Der 21-Jährige Jeside Shahab Smoqi arbeitet in Hamburg als SAP-Berater. Sein Asylantrag wurde gerade wiederholt abgelehnt, ihm droht die Abschiebung.

Hat sich ein Leben in Deutschland aufgebaut, dass er nun aufgeben soll: Shahab Smoqi Foto: privat

Hamburg taz | Vor mehr als drei Jahren kam Shahab Smoqi aus dem Nordirak nach Deutschland. Zu Fuß. Durch die Türkei, Griechenland, über den Balkan.

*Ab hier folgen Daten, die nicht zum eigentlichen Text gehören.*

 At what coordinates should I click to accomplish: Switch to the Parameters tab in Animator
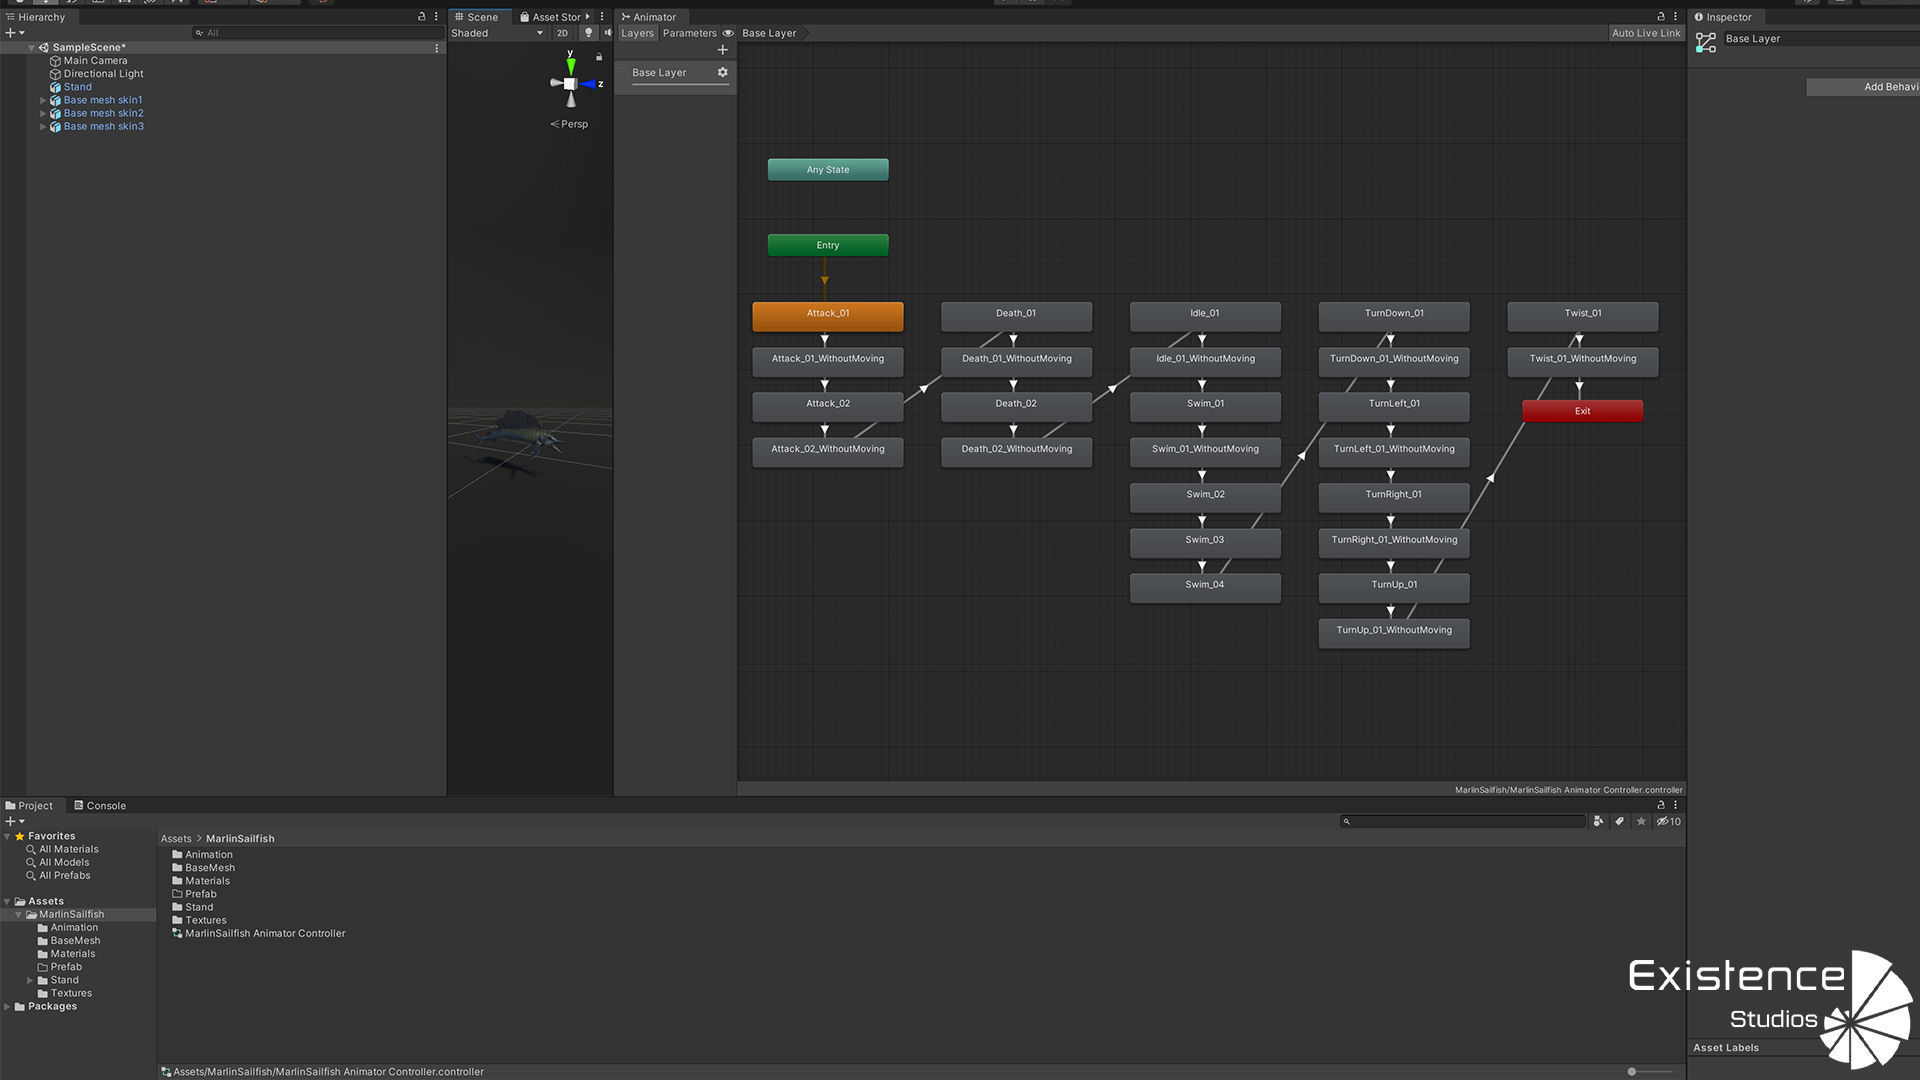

Wie ein neugeborenes Kind habe er sich gefühlt, erzählt er, als er damals in Hamburg ankam.

Gemeinsam mit seiner Mutter und seinen zwei Schwestern wohnt er in Hamburg Neugraben. Doch Smoqis Asylantrag wurde im November zum zweiten Mal abgelehnt. Im Februar läuft seine Duldung aus. „Wie es danach weitergeht, weiß ich nicht“, sagt der 21-Jährige. Im Irak steht ihm und seiner Familie als Je­si­d*in­nen ein Leben in Unterdrückung, Ausgrenzung und Todesangst bevor.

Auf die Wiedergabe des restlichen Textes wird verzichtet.